File Number: 104200139
Saskatoon, Saskatchewan: Darren Greschuk lived with her common-law wife, Michelle Sansom, in a small bungalow on a quiet street in Riversdale. He owned a tow-trucking company. He was also a partner in a successful tree removal business. They'd been together since high school and had a son, Dustin.
Michelle Sansom still remembers the sound that changed her life forever.
A crisp, loud bang rang through Saskatoon's Riversdale neighbourhood.
The shot, fired into the darkness on that July night more than a decade ago, sent a shock wave through Sansom's comfortable, middle-class existence.
"At this time we were in the neighbourhood for ten years. We trusted it. We never had any issue. We were pretty comfortable," she recalls.
That domestic bliss was shattered on July 8, 2006.
It had been an unseasonably warm July and the rain that night was a welcome respite.
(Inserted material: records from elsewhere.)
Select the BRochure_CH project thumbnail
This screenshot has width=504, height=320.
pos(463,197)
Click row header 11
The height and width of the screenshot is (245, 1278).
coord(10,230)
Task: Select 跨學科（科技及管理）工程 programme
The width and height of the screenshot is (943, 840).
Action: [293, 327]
The couple left their front door open to let the cool breeze into the living room. Dustin, who was 10 years old at the time, was sleeping at his grandparents' place. Michelle and Darren ate takeout burgers at the coffee table in the living room, listening to rain fall outside.
When Michelle went to bed first, around 10 p.m., Darren told her to leave the door open. He wanted to keep the refreshing breeze flowing through the house.
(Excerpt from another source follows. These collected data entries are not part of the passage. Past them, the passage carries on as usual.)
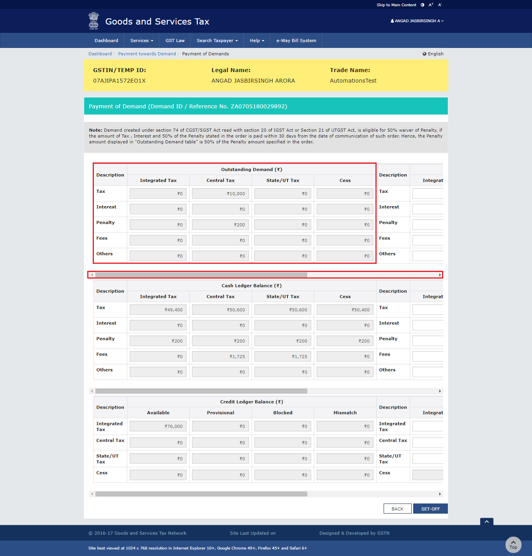Open e-Way Bill System menu item
Viewport: 532px width, 556px height.
[296, 41]
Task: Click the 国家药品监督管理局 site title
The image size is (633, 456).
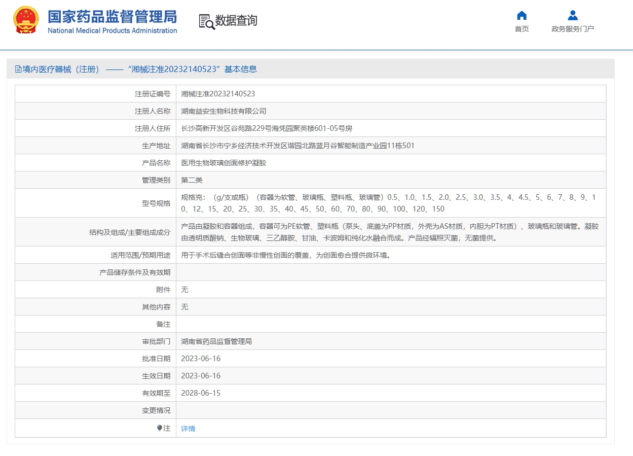Action: pyautogui.click(x=112, y=16)
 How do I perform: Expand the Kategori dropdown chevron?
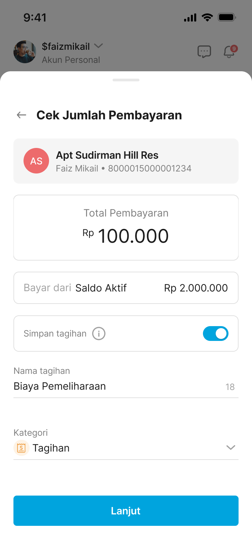pyautogui.click(x=231, y=447)
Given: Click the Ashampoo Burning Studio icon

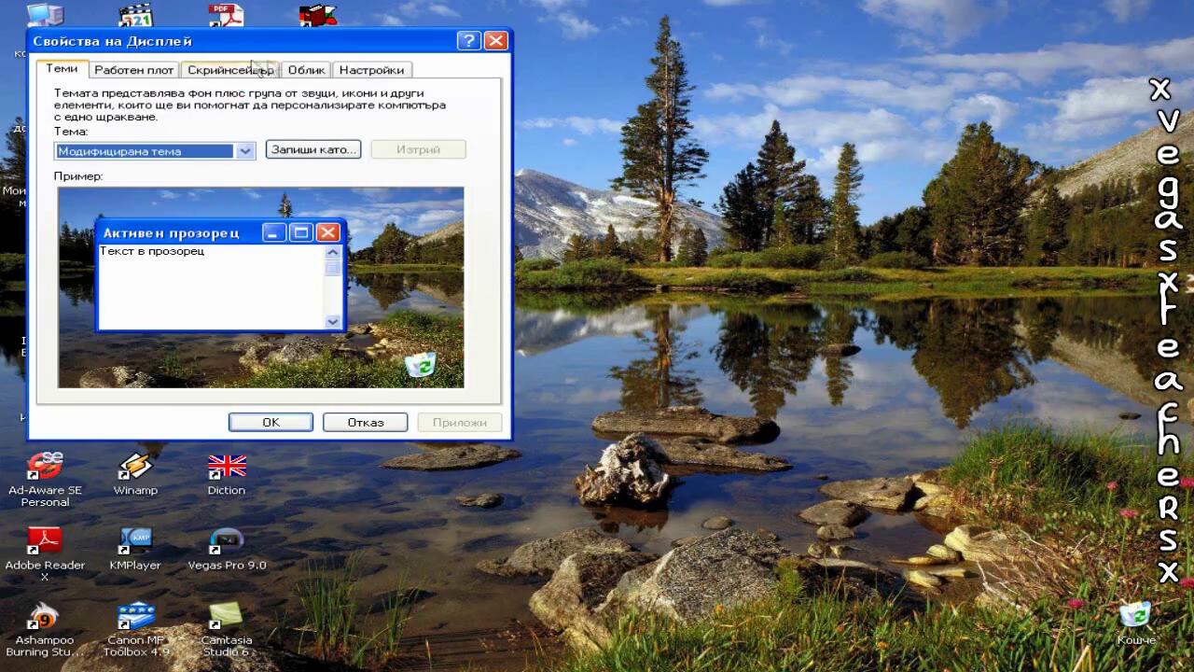Looking at the screenshot, I should click(44, 617).
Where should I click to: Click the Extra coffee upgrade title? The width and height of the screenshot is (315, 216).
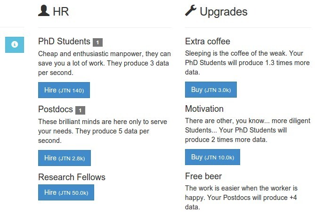(208, 42)
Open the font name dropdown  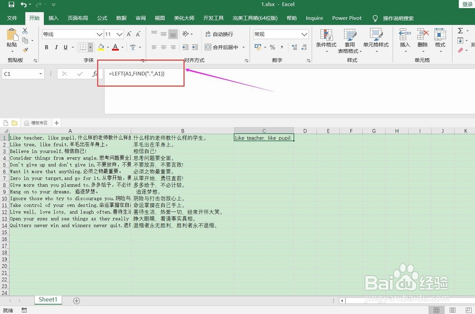[x=99, y=34]
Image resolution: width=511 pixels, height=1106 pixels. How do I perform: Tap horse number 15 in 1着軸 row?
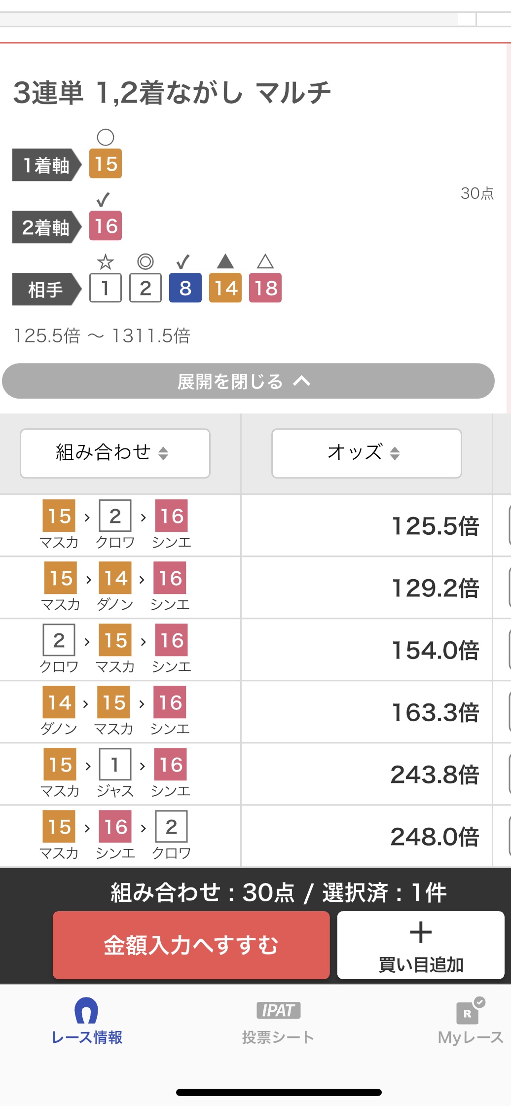coord(106,164)
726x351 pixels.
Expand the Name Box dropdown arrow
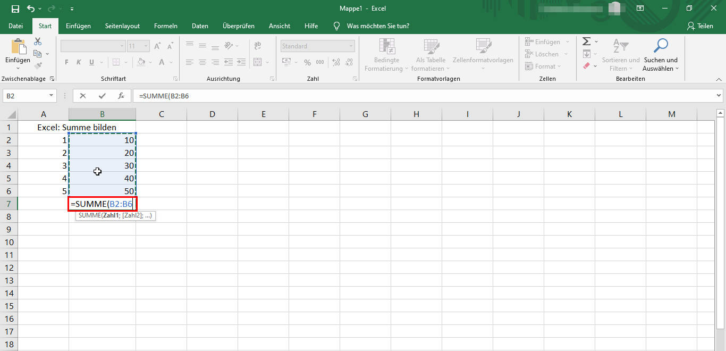(52, 96)
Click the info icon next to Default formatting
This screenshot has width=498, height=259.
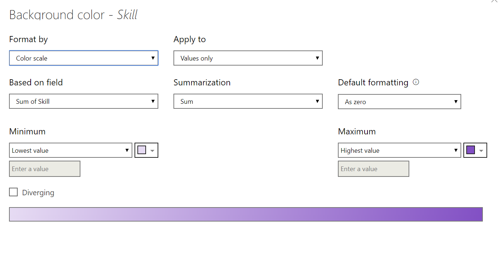(x=416, y=82)
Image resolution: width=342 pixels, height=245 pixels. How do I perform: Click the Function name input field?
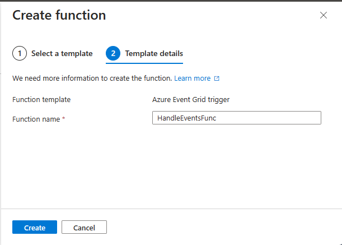237,118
The next thing she remembers is waking abruptly to loud noises. She walked out of the bedroom, she says. That's when she first saw a face that would haunt her for years to come.
"It can really tear you apart. You brain is never the same after someone puts a gun to your head," she says.
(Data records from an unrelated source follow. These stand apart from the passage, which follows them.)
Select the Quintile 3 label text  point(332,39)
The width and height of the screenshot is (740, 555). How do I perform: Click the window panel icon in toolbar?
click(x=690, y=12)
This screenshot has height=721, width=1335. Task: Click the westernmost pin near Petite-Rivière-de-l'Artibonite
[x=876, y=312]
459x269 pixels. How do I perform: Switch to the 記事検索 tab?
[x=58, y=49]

The man had walked into their house and hit Darren over the head with a handgun. He demanded money, waving the gun and ordering them outside onto their deck.
"He kept demanding money, 'Where is your money?" He thought Darren had money, which he didn't," she says.
Once out on the deck, Darren convinced the man to go back inside the house for the keys to his garage. That's when Michelle ran, leaping off the deck. She squeezed herself between two houses and waited.
"It was just my instinct to run," she recalls. "I feel so bad to this day that I couldn't get help. I got away, but why couldn't I get help? I was so terrified."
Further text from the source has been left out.